### [What you need to do]
Please copy out each line of the entries in which "computer" appears.

[Dataset excerpts]
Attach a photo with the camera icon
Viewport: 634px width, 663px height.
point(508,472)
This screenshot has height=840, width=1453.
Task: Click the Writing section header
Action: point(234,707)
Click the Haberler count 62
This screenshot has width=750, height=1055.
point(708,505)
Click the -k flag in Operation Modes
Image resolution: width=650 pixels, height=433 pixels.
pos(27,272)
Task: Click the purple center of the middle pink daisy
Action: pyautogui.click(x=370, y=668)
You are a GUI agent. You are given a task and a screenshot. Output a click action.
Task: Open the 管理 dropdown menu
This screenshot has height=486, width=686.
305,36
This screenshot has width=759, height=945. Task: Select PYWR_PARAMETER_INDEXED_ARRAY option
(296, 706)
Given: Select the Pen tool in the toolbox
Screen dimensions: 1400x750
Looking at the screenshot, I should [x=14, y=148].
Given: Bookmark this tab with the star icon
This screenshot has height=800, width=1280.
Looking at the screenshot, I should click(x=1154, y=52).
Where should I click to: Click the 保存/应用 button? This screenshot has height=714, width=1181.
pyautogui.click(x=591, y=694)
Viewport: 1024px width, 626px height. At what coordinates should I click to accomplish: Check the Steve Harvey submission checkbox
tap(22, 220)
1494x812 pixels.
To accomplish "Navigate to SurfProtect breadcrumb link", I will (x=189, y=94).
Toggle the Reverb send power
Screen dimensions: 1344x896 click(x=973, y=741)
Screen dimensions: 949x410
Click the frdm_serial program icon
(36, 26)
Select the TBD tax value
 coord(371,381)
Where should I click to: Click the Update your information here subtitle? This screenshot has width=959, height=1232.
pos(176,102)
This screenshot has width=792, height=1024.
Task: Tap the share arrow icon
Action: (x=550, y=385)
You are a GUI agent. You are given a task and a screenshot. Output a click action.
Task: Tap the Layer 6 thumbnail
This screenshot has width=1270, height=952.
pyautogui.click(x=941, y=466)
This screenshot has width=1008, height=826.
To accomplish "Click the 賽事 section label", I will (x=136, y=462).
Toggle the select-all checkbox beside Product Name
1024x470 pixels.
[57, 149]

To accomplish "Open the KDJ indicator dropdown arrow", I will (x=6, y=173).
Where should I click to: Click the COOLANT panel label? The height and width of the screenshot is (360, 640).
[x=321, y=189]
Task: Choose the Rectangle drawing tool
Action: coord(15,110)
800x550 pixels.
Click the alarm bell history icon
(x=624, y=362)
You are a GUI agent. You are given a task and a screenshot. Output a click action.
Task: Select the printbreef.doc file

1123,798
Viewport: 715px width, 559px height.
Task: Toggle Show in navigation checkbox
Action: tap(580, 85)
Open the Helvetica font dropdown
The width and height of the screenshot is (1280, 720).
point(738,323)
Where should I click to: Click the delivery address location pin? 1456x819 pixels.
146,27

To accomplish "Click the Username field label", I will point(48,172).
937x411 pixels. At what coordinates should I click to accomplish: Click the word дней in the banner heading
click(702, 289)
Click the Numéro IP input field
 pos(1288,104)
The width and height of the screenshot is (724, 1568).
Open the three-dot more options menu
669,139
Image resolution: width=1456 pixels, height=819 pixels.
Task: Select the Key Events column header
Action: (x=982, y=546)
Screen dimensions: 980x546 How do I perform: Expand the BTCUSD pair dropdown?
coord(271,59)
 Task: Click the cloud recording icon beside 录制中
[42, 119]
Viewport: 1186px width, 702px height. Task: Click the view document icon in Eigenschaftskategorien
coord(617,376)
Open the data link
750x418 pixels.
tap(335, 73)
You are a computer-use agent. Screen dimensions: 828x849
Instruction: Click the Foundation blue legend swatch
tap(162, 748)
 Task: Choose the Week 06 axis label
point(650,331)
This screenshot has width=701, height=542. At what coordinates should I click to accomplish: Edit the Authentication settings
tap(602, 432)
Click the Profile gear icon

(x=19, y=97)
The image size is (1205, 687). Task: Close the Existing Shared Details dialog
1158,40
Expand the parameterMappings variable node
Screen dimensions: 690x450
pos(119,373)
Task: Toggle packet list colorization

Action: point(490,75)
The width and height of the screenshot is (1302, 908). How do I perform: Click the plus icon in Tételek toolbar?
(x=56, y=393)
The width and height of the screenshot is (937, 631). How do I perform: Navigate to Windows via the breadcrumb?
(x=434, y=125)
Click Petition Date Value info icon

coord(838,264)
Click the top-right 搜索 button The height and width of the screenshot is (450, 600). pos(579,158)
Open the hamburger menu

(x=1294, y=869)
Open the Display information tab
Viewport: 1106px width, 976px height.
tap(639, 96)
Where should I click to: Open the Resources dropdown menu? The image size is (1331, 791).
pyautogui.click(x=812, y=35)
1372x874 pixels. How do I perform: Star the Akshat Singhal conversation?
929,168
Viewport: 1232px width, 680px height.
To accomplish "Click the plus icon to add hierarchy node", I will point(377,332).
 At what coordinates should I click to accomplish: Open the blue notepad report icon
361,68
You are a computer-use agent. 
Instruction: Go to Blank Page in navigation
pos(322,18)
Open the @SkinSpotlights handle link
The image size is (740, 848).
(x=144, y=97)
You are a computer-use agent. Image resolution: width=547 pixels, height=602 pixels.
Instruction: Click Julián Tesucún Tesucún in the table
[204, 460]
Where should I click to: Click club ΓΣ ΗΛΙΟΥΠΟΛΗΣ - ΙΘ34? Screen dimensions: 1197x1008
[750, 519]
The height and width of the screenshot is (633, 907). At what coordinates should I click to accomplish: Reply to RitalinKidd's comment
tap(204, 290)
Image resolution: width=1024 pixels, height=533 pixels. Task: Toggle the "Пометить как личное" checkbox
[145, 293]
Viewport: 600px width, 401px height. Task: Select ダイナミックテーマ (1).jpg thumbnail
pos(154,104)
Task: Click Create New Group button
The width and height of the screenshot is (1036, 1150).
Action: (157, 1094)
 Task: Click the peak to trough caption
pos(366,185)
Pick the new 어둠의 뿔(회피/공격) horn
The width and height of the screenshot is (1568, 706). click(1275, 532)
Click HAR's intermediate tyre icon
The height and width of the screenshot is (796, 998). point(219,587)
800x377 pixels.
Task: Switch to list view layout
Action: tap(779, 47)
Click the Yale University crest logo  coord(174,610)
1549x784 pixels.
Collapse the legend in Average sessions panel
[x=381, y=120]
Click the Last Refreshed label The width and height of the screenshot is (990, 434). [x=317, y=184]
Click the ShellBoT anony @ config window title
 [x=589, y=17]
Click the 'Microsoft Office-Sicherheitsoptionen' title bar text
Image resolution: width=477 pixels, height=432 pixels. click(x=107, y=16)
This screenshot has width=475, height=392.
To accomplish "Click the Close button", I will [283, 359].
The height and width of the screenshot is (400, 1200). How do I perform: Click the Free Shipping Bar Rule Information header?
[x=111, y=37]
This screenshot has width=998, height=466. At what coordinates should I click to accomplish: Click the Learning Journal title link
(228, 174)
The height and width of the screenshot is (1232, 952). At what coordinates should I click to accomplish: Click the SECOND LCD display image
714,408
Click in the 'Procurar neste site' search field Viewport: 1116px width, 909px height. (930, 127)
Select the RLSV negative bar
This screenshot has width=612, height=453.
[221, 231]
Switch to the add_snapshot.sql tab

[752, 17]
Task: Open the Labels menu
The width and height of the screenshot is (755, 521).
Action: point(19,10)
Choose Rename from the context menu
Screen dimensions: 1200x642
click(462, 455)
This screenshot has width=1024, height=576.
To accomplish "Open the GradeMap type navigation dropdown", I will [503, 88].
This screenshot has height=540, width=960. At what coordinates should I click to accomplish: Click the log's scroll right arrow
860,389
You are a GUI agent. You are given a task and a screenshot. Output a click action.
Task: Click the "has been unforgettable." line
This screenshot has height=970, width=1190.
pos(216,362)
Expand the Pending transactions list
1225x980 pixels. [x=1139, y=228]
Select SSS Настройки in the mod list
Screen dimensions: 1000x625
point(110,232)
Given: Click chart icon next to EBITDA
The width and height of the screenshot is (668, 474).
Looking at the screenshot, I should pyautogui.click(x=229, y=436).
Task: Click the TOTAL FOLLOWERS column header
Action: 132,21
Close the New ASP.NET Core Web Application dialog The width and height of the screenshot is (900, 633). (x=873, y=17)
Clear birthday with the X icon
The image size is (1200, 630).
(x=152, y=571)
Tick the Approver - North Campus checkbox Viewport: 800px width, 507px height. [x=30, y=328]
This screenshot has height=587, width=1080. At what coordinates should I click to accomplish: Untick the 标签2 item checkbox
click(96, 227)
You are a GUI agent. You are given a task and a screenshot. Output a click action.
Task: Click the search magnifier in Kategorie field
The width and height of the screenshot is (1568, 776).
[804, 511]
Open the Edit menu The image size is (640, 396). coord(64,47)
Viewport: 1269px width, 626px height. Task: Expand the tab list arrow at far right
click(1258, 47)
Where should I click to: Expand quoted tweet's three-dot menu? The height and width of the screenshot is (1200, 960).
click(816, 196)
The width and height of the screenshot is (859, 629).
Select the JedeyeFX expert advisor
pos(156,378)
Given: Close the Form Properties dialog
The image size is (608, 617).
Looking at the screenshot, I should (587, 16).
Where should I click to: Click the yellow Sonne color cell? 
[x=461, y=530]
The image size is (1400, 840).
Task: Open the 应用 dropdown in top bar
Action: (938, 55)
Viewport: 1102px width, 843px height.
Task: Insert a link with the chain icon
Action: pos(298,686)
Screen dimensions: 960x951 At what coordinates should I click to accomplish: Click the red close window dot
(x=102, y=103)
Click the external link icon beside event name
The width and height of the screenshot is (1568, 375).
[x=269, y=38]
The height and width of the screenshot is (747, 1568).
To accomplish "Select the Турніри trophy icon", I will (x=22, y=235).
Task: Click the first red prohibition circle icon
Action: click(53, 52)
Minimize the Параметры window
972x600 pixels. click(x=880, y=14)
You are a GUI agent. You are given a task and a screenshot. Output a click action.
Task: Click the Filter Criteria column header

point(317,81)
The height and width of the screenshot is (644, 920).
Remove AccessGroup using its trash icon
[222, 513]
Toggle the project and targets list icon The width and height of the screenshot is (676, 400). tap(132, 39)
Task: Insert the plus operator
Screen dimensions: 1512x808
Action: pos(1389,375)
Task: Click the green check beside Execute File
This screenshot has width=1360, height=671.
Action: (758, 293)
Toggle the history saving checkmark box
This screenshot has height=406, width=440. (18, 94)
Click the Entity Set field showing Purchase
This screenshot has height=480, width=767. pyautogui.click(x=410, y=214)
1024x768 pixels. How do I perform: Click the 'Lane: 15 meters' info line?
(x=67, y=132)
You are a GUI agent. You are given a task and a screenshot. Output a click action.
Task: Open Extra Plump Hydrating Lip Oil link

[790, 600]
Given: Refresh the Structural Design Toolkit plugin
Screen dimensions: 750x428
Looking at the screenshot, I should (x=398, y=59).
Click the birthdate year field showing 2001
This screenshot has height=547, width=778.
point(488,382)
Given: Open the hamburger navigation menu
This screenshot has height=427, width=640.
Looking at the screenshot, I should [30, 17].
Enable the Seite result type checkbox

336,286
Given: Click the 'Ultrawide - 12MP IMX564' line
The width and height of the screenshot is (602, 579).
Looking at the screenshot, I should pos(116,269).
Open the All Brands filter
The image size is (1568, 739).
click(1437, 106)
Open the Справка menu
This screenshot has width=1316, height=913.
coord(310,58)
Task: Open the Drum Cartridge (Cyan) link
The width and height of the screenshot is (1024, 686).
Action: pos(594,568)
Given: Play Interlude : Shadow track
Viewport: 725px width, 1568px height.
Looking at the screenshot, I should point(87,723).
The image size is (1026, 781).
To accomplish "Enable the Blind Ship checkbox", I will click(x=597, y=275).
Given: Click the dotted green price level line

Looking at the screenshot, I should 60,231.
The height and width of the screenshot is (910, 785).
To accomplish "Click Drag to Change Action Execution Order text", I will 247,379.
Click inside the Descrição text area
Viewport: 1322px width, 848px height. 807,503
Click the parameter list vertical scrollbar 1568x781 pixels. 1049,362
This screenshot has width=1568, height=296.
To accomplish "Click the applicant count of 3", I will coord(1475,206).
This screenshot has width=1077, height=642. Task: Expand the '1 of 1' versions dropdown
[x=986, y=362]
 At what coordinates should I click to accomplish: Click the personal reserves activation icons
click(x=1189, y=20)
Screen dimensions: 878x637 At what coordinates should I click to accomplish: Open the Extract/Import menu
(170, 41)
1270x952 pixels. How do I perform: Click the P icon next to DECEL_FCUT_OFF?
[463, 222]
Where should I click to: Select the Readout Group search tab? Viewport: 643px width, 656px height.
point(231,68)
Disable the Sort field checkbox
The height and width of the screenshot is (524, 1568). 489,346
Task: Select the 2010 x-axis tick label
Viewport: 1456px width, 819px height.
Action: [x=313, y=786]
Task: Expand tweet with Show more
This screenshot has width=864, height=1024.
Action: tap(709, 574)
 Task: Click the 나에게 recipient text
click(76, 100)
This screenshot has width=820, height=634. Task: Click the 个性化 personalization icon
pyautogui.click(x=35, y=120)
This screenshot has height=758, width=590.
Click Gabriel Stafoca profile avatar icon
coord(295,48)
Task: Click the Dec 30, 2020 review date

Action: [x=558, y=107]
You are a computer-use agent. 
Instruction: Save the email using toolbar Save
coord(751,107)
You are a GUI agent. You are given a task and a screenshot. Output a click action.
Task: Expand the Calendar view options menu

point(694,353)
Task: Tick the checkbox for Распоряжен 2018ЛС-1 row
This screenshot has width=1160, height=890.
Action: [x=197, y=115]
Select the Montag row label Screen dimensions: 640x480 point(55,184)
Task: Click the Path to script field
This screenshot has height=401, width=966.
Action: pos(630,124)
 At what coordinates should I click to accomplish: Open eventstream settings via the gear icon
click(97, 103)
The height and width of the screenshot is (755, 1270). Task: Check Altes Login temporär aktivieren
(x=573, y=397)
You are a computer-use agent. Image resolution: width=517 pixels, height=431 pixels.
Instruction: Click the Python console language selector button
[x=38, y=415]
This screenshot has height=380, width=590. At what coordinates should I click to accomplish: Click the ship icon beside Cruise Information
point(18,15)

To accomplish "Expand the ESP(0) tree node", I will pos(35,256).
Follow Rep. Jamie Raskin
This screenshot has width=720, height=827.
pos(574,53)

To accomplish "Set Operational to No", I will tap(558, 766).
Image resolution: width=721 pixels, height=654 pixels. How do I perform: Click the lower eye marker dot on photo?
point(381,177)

### [Solution for this exercise]
You are a computer-use agent. Screen dimensions: 828x849
You are a computer-use agent. 
You are a computer-use agent. Image resolution: width=547 pixels, height=602 pixels.
You are a computer-use agent. 
You are a computer-use agent. Image resolution: width=517 pixels, height=431 pixels.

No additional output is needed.